◆ **What needs to be done**:
Rewrite the rows from the line containing "This screenshot has width=1512, height=811. In" down to the line containing "Looking at the image, I should click on (225, 33).", both included, as a numbered list, leaving out blank lines.

◆ **Raw data**:

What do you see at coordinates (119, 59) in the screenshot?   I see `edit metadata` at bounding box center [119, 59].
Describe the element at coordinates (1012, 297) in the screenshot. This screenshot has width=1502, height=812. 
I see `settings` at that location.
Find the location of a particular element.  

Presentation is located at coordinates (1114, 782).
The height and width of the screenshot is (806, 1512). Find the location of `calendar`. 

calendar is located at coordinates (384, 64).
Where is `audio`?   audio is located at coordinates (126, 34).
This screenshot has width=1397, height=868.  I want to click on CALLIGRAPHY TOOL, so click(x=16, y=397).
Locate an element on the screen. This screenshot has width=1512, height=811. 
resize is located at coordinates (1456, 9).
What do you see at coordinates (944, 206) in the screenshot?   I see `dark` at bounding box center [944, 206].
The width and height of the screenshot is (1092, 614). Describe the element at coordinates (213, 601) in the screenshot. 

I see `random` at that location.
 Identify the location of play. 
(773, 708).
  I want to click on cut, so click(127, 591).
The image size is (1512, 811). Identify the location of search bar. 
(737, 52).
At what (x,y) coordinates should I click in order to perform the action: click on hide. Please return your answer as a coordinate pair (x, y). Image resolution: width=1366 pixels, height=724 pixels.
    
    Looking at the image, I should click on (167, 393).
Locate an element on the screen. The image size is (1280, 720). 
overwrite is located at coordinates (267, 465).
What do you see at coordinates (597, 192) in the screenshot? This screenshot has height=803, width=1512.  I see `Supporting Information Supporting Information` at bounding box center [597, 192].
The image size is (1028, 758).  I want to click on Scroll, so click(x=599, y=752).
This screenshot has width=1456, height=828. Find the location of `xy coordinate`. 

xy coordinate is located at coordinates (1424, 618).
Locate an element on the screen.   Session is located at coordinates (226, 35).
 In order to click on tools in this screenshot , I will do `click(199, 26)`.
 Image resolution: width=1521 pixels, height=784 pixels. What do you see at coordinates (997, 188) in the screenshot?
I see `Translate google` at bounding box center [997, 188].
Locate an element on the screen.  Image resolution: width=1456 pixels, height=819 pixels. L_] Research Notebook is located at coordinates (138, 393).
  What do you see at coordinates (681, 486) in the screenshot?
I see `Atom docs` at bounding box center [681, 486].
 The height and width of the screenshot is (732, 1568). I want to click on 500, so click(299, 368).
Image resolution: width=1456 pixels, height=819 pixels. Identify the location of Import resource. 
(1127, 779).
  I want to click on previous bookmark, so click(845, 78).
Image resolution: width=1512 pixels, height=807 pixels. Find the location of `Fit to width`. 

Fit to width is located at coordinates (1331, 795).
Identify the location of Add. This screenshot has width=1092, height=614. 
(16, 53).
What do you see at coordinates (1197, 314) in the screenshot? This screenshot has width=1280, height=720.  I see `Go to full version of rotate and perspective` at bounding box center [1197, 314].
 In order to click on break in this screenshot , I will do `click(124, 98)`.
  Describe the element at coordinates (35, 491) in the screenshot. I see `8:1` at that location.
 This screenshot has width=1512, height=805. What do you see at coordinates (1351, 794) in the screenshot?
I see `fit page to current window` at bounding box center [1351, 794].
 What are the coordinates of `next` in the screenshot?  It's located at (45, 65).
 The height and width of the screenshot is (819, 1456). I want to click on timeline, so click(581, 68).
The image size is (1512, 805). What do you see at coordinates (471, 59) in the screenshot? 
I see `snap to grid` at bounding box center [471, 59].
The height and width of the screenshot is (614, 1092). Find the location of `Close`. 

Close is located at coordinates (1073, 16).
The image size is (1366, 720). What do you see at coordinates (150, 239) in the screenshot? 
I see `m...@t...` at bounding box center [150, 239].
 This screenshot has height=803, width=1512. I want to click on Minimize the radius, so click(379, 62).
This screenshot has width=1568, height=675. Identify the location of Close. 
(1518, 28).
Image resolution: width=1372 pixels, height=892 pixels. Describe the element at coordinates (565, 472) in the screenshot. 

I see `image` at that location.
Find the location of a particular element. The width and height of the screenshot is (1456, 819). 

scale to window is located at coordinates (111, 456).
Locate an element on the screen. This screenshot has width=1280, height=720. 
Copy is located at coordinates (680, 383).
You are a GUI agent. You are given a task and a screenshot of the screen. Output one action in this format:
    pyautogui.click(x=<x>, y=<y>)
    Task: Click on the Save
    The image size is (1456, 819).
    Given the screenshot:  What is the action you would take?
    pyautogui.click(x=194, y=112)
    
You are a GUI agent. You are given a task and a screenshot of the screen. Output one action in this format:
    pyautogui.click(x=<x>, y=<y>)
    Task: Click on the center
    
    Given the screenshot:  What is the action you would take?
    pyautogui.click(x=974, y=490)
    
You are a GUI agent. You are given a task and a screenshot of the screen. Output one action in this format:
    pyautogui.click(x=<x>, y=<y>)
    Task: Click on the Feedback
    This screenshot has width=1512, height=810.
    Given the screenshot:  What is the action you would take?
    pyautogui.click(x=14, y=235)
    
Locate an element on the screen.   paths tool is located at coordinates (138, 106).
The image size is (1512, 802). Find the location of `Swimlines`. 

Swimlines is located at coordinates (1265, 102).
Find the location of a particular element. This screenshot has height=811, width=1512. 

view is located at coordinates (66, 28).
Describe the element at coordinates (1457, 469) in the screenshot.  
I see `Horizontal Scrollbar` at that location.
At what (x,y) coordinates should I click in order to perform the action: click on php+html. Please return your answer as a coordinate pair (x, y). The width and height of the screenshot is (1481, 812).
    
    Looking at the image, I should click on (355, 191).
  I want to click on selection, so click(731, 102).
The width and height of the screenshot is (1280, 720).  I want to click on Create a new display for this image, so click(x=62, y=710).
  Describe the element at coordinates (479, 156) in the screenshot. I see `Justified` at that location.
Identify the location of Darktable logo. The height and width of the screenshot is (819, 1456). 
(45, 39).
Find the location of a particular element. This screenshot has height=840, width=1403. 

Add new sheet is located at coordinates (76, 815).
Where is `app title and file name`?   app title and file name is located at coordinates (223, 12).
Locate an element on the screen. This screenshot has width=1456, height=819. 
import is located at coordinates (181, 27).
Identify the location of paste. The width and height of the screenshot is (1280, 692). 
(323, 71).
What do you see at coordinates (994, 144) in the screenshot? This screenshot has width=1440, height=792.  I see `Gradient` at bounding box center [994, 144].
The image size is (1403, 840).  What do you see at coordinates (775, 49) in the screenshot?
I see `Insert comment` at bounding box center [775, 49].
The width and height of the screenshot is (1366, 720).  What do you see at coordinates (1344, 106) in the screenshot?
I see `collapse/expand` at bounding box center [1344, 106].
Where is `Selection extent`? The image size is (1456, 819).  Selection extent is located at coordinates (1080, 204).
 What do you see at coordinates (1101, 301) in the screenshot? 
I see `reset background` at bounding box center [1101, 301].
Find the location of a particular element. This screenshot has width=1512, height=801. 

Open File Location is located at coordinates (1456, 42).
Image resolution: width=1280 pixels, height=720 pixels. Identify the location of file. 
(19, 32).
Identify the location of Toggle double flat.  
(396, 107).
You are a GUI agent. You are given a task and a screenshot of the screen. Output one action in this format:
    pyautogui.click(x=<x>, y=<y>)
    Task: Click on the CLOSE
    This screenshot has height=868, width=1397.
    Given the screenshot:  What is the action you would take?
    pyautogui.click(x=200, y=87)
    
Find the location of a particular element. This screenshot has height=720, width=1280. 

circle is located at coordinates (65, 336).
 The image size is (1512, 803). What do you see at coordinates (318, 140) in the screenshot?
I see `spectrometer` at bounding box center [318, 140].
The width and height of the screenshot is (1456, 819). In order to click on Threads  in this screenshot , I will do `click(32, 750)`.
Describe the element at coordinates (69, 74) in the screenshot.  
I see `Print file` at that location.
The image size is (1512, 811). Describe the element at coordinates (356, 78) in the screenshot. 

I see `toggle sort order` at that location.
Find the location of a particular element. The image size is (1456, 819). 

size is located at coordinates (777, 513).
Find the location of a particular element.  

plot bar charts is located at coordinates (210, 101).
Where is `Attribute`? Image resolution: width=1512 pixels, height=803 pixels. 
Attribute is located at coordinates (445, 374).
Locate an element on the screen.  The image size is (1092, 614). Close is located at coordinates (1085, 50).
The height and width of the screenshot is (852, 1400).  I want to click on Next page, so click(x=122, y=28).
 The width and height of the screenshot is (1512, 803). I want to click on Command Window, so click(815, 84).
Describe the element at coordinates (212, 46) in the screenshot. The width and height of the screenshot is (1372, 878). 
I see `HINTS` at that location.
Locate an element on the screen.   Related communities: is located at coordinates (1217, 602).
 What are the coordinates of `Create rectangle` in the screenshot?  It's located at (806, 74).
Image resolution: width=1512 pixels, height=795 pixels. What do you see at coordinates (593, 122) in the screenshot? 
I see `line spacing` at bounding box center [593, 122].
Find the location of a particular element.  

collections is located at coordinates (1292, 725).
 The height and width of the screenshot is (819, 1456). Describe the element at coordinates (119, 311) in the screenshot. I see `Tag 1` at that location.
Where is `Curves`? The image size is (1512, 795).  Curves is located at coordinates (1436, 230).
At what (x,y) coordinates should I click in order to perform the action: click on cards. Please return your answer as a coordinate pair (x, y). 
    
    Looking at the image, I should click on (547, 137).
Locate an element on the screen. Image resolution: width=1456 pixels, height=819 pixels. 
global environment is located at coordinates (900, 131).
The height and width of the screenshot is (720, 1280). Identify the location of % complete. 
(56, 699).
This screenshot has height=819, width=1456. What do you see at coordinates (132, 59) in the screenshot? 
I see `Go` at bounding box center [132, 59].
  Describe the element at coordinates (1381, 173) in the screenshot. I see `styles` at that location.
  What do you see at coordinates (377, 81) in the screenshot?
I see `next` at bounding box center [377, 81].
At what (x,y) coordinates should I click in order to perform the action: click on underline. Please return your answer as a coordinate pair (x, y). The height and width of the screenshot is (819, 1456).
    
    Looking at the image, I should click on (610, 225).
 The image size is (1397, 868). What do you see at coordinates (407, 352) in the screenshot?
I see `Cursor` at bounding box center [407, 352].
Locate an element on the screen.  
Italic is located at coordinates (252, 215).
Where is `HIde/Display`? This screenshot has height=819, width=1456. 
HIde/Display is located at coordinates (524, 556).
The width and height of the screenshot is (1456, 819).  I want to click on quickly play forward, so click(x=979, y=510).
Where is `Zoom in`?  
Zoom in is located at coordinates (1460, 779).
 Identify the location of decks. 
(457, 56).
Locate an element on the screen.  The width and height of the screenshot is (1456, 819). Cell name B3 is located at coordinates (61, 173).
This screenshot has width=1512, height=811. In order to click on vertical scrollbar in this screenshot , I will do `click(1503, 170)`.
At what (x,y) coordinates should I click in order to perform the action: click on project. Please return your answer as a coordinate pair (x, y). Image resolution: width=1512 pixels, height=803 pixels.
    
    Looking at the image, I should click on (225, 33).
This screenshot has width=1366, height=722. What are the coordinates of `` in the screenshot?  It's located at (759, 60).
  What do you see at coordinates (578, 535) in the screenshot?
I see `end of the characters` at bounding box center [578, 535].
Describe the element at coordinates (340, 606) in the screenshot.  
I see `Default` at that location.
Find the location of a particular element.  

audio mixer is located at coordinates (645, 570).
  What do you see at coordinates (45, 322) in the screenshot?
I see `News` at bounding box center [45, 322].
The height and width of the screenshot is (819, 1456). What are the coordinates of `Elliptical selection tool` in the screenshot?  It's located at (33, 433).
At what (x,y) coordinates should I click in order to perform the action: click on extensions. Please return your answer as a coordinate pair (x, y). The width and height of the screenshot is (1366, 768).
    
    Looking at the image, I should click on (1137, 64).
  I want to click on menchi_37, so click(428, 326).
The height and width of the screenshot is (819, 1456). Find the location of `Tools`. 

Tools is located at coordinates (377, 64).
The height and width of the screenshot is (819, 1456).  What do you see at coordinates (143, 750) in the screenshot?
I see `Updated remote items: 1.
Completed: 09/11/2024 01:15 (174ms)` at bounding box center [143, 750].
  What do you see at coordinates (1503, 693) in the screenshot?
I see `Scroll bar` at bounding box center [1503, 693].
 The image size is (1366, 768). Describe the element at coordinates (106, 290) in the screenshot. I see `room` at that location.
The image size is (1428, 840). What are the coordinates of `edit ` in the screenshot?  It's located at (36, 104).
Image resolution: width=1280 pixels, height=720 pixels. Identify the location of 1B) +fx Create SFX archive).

◆ **Result of the task**:
1. This screenshot has width=1512, height=811. In order to click on vertical scrollbar in this screenshot , I will do `click(1503, 170)`.
2. At what (x,y) coordinates should I click in order to perform the action: click on project. Please return your answer as a coordinate pair (x, y). Image resolution: width=1512 pixels, height=803 pixels.
3.     Looking at the image, I should click on (225, 33).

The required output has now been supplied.